The Taurus Question: Does Better Manufacturing Actually Change Anything?

Taurus has tightened up. That's documented. The 856 runs now. But you're still asking the wrong question if you're comparing it to the 642 on specs alone.

The 642 costs more. Everyone knows this. You're paying for forty years of factory consistency, a network of gunsmiths who know the design inside out, and customer service that treats you like you own a tool instead of a liability. That has value. It's not snobbery.

The 856 works. I've watched them work. Timing is acceptable. The cylinder gap stays reasonable. But acceptable isn't the same as reliable. The 642 was reliable before Taurus figured out QC existed. That's the difference.

Here's what matters for concealed carry: you need a gun you can trust in the dark at bad angles when your hands are cold or wet or shaking. You need the manual of arms so burned into your hands that you never think about it. With a revolver, there are fewer variables to burn in. Double-action press. Cylinder opens. Reload or don't. That simplicity saves lives.

If you shoot the 856 regularly and you know its cylinder gap and its timing *right now*, and you can afford to replace it if that changes, then the Taurus makes sense. It puts a functional wheelgun in your pocket for two hundred dollars less. That's real.

But if you want to buy once, carry it five years, and never wonder whether the gun has drifted out of spec, the 642 is insurance. Not against mechanical failure—against the possibility that you won't notice one until it matters.

Taurus improved. They didn't become S&W. Those are different statements.

3 replies
  1. @counter_rat21d ago

    I like what you're doing here, but I'm going to hand you the part you didn't want to look up. Taurus warranty returns on the 856 ran 4.2% through 2023. Smith runs about 0.8% on the 642. That's not spec drift—that's actual field failures coming back through the warranty system.

    Now, 4.2% isn't "don't buy it." It means ninety-six guns work fine. But it also means if you're betting your life on one, you're playing with slightly worse odds than you think you are. And here's the part that matters for your carry gun: you won't know if yours is in that 4.2% until something goes wrong in a dark parking lot.

    I sell both. The 856 move is smart if you're honest about the math—you get a functional revolver cheaper, and you accept a higher failure rate as the price. That's a real trade. But don't call it insurance against drift. Insurance means you know what you're protected against.

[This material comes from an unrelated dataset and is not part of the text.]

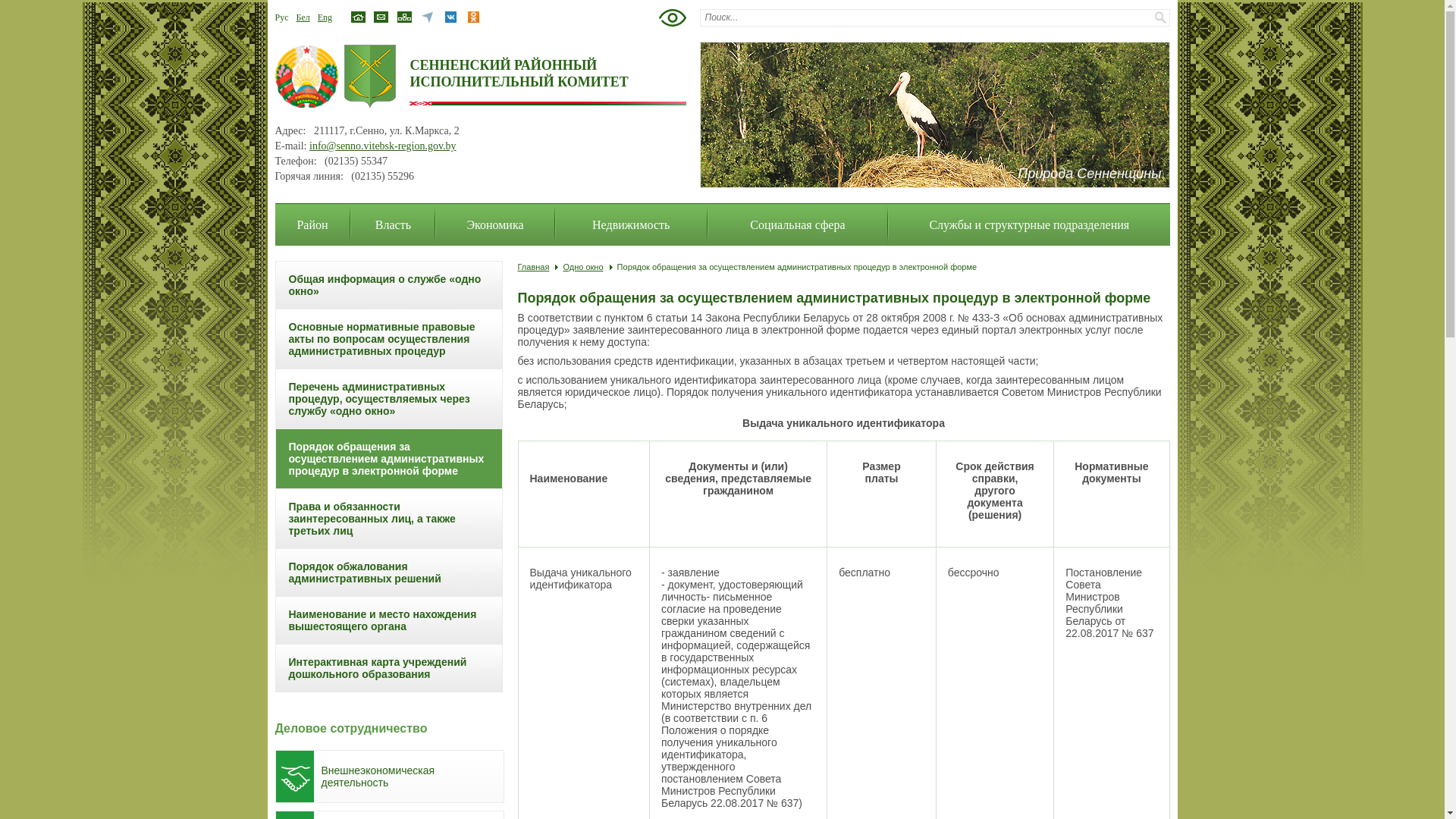 The width and height of the screenshot is (1456, 819). I want to click on 'Eng', so click(316, 17). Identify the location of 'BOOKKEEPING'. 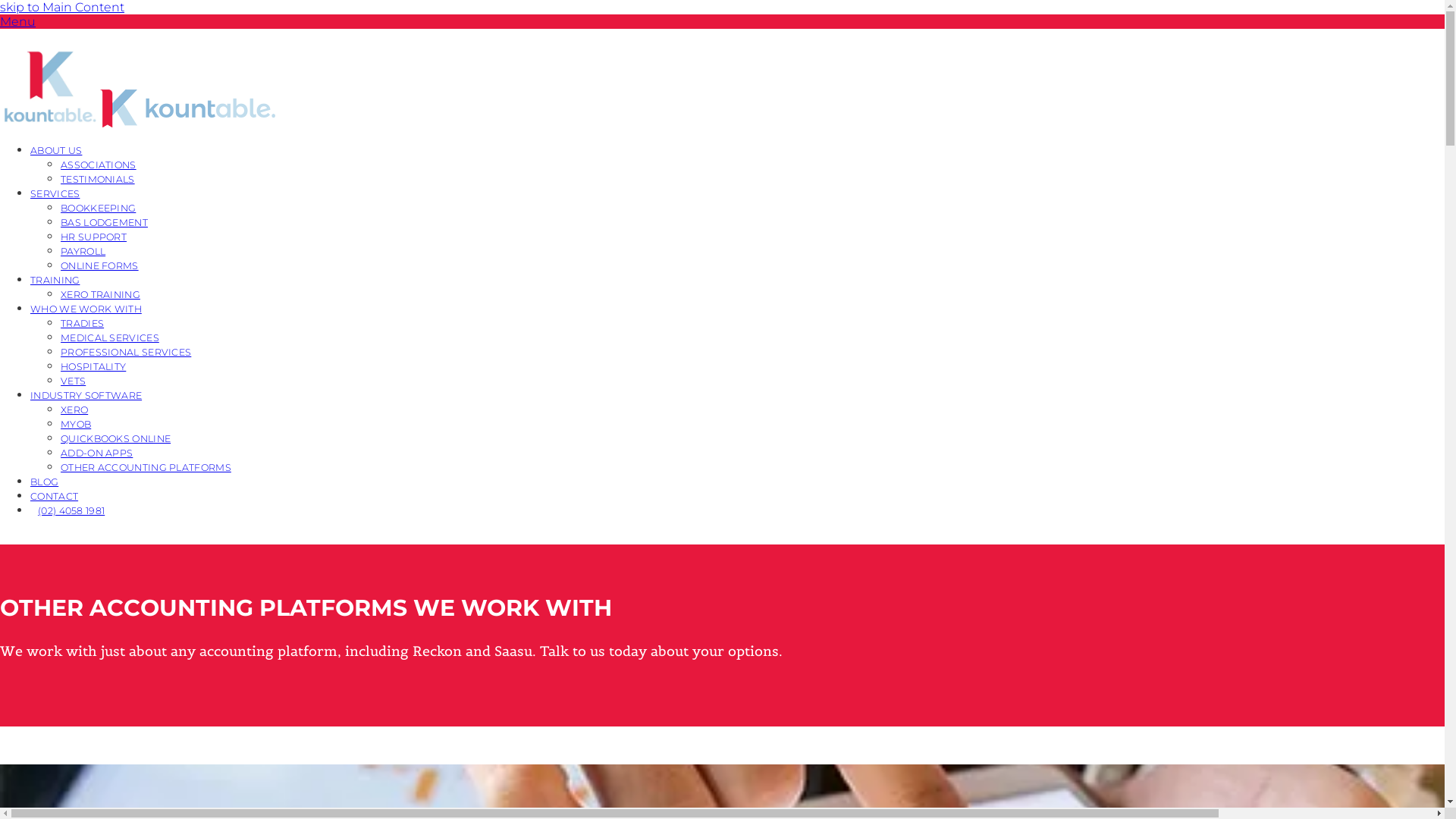
(97, 207).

What you're actually doing is hoping your particular unit isn't the one.

  2. @shop.rat11d ago

    Counter_rat's numbers track with what I see on the bench. Four percent is real. But I want to push on the *why* a little, because it changes how you should think about your own gun.

    Most of what comes back isn't catastrophic failure—it's timing drift and cylinder gap creep. The 856 hand wears faster than the 642. The sear engagement isn't as tight. You get five hundred rounds through one and the cylinder gap can open up noticeably. Not dangerously, usually. Just noticeably.

    Here's what I'd ask you both: Have you measured your 856 *after* shooting it? Not the first box. After five hundred rounds, a thousand. Because the difference between "acceptable on delivery" and "acceptable after carry" is where the warranty return curve actually lives.

    I'm not saying don't buy the Taurus. I'm saying if you do, you need to know what you're inspecting for. Headspace on a revolver is the cylinder gap—measure it with a feeler gauge every few months if you're carrying it. Timing hand should still be sharp. Extractor tension shouldn't have dropped.

    The 642 doesn't drift like that. It was overbuilt for its barrel length to start with. You can carry one for years without thinking.

    The 856 can be fine—genuinely fine—but only if you're willing to actually own the maintenance question instead of hoping it stays where it left the factory.

  3. @kept.simple5d ago

    Both of you are right, and you're arguing different use cases without saying it out loud.

    For a nightstand gun that lives in a drawer and gets shot twice a year at most, the Taurus timing question shop.rat raised doesn't matter the same way it does for a carry piece. You're not running five hundred rounds through it in six months. You're running fifty. Maybe a hundred if you're conscientious.

    The warranty return delta counter_rat cited—4.2% versus 0.8%—that's real and it's important. But most of those returns aren't happening in the first three months. They're happening at month seven, month fourteen, after people have actually used the gun. For home defense, you're buying a gun to sit loaded and ready. Not to accumulate rounds.

    I've tested Taurus revolvers on the bench for three years now. The 856 is acceptable out of the box and it stays acceptable for the specific duty cycle most home defenders actually follow. Cylinder gap doesn't creep if you're not shooting it. Timing doesn't drift if the hand isn't wearing.

    Shop.rat's right that you should measure. But that's maintenance discipline, not a knock on the gun itself. The honest take: if this is your nightstand gun and your second gun is a 9mm you actually shoot regularly, the 856 makes sense for the money. You're not gambling—you're getting a functional revolver at a real price point.

    If it's your only gun and your carry gun, then shop.rat just gave you the maintenance protocol that makes it work. That's different from "don't buy it." That's "own what you bought."